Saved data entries
┄┄┄┄┄┄┄┄┄┄┄┄┄┄┄┄┄┄┄┄

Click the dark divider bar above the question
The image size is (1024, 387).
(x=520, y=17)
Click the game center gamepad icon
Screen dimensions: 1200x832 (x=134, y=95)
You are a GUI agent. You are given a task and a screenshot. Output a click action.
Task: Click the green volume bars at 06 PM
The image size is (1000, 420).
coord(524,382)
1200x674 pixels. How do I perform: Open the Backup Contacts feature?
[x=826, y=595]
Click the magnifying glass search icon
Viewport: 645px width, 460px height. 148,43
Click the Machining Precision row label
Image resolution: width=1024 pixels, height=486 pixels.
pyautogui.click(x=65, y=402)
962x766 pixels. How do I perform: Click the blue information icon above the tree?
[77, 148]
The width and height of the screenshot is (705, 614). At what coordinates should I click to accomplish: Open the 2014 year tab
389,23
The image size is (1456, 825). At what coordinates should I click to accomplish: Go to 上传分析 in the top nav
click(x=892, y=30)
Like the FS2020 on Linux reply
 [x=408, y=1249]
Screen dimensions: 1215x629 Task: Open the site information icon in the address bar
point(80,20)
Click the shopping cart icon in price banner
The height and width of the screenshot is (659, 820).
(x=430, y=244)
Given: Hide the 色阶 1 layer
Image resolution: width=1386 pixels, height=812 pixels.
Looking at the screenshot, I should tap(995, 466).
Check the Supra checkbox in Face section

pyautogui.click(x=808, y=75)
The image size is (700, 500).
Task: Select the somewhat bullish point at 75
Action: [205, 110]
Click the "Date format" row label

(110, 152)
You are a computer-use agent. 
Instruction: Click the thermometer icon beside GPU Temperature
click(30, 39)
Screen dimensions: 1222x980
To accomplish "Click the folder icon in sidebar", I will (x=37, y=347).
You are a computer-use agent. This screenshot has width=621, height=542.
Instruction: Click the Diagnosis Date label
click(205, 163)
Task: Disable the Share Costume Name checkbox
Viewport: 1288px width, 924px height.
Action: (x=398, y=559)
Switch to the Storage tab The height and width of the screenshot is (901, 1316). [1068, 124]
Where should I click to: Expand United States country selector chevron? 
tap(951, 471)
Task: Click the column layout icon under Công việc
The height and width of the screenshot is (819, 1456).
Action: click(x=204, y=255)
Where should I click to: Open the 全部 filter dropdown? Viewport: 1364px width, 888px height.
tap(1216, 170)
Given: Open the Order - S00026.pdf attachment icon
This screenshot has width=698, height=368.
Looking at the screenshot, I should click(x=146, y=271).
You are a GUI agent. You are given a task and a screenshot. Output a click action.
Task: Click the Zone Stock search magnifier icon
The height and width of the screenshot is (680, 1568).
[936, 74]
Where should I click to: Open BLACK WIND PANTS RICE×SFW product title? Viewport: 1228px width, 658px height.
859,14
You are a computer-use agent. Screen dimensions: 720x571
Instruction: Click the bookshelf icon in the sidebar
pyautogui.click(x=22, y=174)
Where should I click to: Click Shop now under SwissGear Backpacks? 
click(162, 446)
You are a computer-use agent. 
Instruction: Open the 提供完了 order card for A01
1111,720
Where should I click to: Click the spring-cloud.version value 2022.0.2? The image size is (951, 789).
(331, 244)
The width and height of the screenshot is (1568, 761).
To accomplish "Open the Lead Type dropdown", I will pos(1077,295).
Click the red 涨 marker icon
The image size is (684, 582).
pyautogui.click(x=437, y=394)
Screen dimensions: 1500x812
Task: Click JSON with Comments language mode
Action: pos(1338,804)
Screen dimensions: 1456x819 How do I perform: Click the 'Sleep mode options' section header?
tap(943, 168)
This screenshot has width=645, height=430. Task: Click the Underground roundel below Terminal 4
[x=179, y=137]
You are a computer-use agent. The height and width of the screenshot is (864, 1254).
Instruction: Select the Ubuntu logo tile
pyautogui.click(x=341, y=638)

┄┄┄┄┄┄┄┄┄┄┄┄┄┄┄┄┄┄┄┄

WHAT THE TASK ASKS:
Print every row above exactly as it stands, keeping each line in its original order.

ANSWER TO THE EXERCISE:
Click the dark divider bar above the question
The image size is (1024, 387).
(x=520, y=17)
Click the game center gamepad icon
Screen dimensions: 1200x832 (x=134, y=95)
You are a GUI agent. You are given a task and a screenshot. Output a click action.
Task: Click the green volume bars at 06 PM
The image size is (1000, 420).
coord(524,382)
1200x674 pixels. How do I perform: Open the Backup Contacts feature?
[x=826, y=595]
Click the magnifying glass search icon
Viewport: 645px width, 460px height. 148,43
Click the Machining Precision row label
Image resolution: width=1024 pixels, height=486 pixels.
pyautogui.click(x=65, y=402)
962x766 pixels. How do I perform: Click the blue information icon above the tree?
[77, 148]
The width and height of the screenshot is (705, 614). At what coordinates should I click to accomplish: Open the 2014 year tab
389,23
The image size is (1456, 825). At what coordinates should I click to accomplish: Go to 上传分析 in the top nav
click(x=892, y=30)
Like the FS2020 on Linux reply
 [x=408, y=1249]
Screen dimensions: 1215x629 Task: Open the site information icon in the address bar
point(80,20)
Click the shopping cart icon in price banner
The height and width of the screenshot is (659, 820).
(x=430, y=244)
Given: Hide the 色阶 1 layer
Image resolution: width=1386 pixels, height=812 pixels.
Looking at the screenshot, I should tap(995, 466).
Check the Supra checkbox in Face section

pyautogui.click(x=808, y=75)
The image size is (700, 500).
Task: Select the somewhat bullish point at 75
Action: [205, 110]
Click the "Date format" row label

(110, 152)
You are a computer-use agent. 
Instruction: Click the thermometer icon beside GPU Temperature
click(30, 39)
Screen dimensions: 1222x980
To accomplish "Click the folder icon in sidebar", I will (x=37, y=347).
You are a computer-use agent. This screenshot has width=621, height=542.
Instruction: Click the Diagnosis Date label
click(205, 163)
Task: Disable the Share Costume Name checkbox
Viewport: 1288px width, 924px height.
Action: (x=398, y=559)
Switch to the Storage tab The height and width of the screenshot is (901, 1316). [1068, 124]
Where should I click to: Expand United States country selector chevron? 
tap(951, 471)
Task: Click the column layout icon under Công việc
The height and width of the screenshot is (819, 1456).
Action: click(x=204, y=255)
Where should I click to: Open the 全部 filter dropdown? Viewport: 1364px width, 888px height.
tap(1216, 170)
Given: Open the Order - S00026.pdf attachment icon
This screenshot has width=698, height=368.
Looking at the screenshot, I should click(x=146, y=271).
You are a GUI agent. You are given a task and a screenshot. Output a click action.
Task: Click the Zone Stock search magnifier icon
The height and width of the screenshot is (680, 1568).
[936, 74]
Where should I click to: Open BLACK WIND PANTS RICE×SFW product title? Viewport: 1228px width, 658px height.
859,14
You are a computer-use agent. Screen dimensions: 720x571
Instruction: Click the bookshelf icon in the sidebar
pyautogui.click(x=22, y=174)
Where should I click to: Click Shop now under SwissGear Backpacks? 
click(162, 446)
You are a computer-use agent. 
Instruction: Open the 提供完了 order card for A01
1111,720
Where should I click to: Click the spring-cloud.version value 2022.0.2? The image size is (951, 789).
(331, 244)
The width and height of the screenshot is (1568, 761).
To accomplish "Open the Lead Type dropdown", I will pos(1077,295).
Click the red 涨 marker icon
The image size is (684, 582).
pyautogui.click(x=437, y=394)
Screen dimensions: 1500x812
Task: Click JSON with Comments language mode
Action: pos(1338,804)
Screen dimensions: 1456x819 How do I perform: Click the 'Sleep mode options' section header?
tap(943, 168)
This screenshot has width=645, height=430. Task: Click the Underground roundel below Terminal 4
[x=179, y=137]
You are a computer-use agent. The height and width of the screenshot is (864, 1254).
Instruction: Select the Ubuntu logo tile
pyautogui.click(x=341, y=638)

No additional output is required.